Conclusioni Eretiche
L’analisi della guerra a Gaza, a partire dal massacro del 7 ottobre, ci costringe a guardare oltre la narrazione ufficiale della risposta difensiva. L’entità senza precedenti del fallimento dell’intelligence israeliana non può essere liquidata come un semplice errore operativo. È il sintomo di una paralisi, che per i critici, è stata strategica.
Il sospetto eretico che persiste è che l’orrore del 7 ottobre – per quanto non interamente pianificato o desiderato – sia stato permesso o ignorato in modo funzionale. Solo un casus belli di tale portata poteva sbloccare lo stallo politico e garantire l’unità e la legittimazione internazionale necessarie per lanciare un’offensiva totale che aveva come obiettivo non solo la distruzione di Hamas, ma la ridefinizione radicale della Striscia di Gaza.

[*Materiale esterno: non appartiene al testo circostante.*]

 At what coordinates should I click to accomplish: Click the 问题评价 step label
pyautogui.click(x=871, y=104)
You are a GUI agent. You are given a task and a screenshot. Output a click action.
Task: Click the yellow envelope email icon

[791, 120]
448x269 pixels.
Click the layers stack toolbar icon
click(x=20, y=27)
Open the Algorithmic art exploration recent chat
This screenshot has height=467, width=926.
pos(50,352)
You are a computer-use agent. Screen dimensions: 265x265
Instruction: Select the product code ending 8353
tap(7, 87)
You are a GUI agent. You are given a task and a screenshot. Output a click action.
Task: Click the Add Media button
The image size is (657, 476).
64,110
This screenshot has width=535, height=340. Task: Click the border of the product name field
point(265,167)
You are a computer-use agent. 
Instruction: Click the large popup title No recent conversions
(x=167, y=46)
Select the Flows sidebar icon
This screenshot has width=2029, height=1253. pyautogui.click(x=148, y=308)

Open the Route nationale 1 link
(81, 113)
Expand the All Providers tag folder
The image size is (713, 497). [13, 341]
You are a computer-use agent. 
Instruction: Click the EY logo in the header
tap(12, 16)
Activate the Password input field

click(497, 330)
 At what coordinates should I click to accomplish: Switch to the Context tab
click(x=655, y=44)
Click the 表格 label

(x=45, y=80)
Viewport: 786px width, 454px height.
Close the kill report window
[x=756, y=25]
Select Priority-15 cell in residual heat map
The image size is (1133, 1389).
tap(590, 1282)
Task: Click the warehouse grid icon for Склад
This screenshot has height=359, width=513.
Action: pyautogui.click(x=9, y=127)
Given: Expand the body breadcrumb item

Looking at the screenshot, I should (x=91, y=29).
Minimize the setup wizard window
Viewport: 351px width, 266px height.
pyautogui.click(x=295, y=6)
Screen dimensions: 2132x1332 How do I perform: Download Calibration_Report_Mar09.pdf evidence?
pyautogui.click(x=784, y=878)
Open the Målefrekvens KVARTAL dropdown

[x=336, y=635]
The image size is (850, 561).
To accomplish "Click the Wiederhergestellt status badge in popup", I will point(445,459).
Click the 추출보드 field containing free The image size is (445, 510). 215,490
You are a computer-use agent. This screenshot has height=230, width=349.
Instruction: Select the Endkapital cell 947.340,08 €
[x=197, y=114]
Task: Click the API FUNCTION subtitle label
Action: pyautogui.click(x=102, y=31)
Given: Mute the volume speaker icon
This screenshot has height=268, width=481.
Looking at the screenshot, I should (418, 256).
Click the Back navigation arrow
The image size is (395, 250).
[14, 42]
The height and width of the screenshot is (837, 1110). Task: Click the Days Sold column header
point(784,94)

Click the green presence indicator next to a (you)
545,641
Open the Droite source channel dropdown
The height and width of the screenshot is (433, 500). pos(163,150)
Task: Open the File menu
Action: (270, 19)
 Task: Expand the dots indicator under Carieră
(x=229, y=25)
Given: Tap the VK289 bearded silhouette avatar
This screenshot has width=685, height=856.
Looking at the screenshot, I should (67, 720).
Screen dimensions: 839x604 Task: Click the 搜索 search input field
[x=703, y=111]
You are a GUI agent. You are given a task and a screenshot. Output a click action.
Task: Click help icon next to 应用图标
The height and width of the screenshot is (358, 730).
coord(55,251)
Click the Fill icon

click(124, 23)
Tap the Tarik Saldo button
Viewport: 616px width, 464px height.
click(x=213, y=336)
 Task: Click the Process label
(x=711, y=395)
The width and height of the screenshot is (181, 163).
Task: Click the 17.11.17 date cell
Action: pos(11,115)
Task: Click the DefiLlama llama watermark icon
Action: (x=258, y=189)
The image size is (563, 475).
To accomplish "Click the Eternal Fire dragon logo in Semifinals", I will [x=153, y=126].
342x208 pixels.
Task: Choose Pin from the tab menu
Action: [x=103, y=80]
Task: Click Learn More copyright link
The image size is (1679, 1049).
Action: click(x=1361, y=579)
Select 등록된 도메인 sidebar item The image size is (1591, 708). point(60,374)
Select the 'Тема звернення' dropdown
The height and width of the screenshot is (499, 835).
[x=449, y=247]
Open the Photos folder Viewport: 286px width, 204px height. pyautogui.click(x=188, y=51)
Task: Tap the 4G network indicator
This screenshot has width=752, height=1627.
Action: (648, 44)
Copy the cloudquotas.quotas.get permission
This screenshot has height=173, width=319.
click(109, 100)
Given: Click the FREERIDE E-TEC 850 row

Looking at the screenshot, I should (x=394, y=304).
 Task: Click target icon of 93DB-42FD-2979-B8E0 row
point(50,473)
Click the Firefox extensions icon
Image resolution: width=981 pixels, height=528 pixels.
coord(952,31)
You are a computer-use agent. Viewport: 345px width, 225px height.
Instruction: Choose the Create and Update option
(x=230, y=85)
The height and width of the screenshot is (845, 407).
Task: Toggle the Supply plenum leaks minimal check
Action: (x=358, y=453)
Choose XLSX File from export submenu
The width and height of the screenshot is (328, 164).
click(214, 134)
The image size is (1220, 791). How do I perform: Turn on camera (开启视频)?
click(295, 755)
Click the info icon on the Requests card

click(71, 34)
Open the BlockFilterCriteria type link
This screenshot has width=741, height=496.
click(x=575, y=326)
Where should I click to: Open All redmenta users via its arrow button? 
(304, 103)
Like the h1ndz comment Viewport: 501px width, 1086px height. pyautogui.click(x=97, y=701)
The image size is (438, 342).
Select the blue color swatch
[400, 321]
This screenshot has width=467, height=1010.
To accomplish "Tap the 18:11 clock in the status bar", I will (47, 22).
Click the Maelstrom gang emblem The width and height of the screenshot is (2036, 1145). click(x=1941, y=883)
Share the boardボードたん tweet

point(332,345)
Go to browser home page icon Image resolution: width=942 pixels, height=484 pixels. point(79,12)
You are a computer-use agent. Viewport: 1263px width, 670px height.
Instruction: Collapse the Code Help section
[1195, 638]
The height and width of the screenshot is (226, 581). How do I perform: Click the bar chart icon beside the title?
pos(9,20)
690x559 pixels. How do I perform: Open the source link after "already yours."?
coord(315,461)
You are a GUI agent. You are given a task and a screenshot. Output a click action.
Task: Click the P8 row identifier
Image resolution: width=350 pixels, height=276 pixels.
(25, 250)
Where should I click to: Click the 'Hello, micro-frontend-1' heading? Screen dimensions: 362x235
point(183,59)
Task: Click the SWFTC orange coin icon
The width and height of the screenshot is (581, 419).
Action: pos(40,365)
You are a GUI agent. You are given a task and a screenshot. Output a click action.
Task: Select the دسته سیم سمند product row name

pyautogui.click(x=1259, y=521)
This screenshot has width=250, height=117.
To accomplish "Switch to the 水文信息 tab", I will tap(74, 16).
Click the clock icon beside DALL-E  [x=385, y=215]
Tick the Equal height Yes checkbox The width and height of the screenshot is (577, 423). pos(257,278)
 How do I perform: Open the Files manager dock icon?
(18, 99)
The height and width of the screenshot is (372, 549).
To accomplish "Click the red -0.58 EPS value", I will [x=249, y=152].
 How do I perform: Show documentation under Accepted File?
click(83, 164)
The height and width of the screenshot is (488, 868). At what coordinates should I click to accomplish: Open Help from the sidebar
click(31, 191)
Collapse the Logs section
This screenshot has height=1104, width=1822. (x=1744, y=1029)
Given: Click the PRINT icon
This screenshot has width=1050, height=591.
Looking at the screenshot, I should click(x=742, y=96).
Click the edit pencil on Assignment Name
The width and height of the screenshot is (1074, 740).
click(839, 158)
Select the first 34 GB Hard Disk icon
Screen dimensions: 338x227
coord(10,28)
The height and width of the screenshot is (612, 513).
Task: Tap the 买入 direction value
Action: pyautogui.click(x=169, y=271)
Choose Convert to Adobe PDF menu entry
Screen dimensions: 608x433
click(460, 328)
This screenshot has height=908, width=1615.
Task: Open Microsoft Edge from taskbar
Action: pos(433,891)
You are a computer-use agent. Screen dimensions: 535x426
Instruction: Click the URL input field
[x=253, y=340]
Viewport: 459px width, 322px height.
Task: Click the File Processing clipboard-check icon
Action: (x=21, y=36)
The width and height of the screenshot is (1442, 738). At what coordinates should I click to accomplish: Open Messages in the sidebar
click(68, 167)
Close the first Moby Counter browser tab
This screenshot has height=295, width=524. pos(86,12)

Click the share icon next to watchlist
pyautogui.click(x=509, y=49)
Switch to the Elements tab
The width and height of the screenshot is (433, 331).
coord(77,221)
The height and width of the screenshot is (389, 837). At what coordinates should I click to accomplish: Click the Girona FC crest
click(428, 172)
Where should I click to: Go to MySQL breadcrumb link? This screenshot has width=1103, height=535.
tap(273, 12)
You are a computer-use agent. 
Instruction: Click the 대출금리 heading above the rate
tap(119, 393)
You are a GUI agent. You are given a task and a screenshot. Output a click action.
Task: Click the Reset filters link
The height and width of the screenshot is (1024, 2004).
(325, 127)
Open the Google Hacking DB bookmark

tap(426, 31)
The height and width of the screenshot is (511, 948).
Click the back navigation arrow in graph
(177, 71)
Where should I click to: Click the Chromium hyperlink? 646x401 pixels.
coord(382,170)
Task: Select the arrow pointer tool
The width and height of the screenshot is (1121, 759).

Il Danno Permanente e la Complicità
La risposta israeliana, caratterizzata dall’assedio totale e dalla distruzione massiccia, non solo ha causato una catastrofe umanitaria, ma ha anche esposto il cinismo geopolitico degli alleati occidentali. Il sostegno militare incondizionato, il veto sistematico alle Nazioni Unite e le indiscrezioni sui piani di ricostruzione “di lusso” per una “Nuova Gaza” post-conflitto, suggeriscono una complicità attiva nella creazione di un nuovo ordine territoriale. Un ordine che sembra ignorare il diritto all’autodeterminazione palestinese a favore di interessi di sicurezza ed economici esterni.
Un Futuro Ipotecato
La vera vittoria di questo conflitto non sta nella distruzione dei tunnel o nell’eliminazione di alcuni leader di Hamas, ma nella capacità di Israele e dei suoi alleati di trasformare la narrazione del 7 ottobre da un clamoroso fallimento interno a una giustificazione per la guerra.
A guerra finita, ciò che resterà sarà una Striscia di Gaza devastata e una domanda inevasa: Se l’intelligence era davvero a conoscenza, qual è stato il reale obiettivo politico raggiunto con la distruzione di massa?
Il costo umano, l’escalation regionale e la morte della soluzione a Due Stati sono il prezzo che il Medio Oriente ha pagato per un fallimento che, per troppi, appare come un’inazione calcolata. La storia non giudicherà solo gli aggressori, ma anche chi ha voltato le spalle per motivi strategici, chi ha fallito nel proteggere i propri e chi ha poi armato la risposta sproporzionata.
La guerra di Gaza, dal 7 ottobre in poi, non è nata da una sorpresa, ma da un vuoto di sicurezza che, sospettosamente, si è dimostrato essere estremamente utile.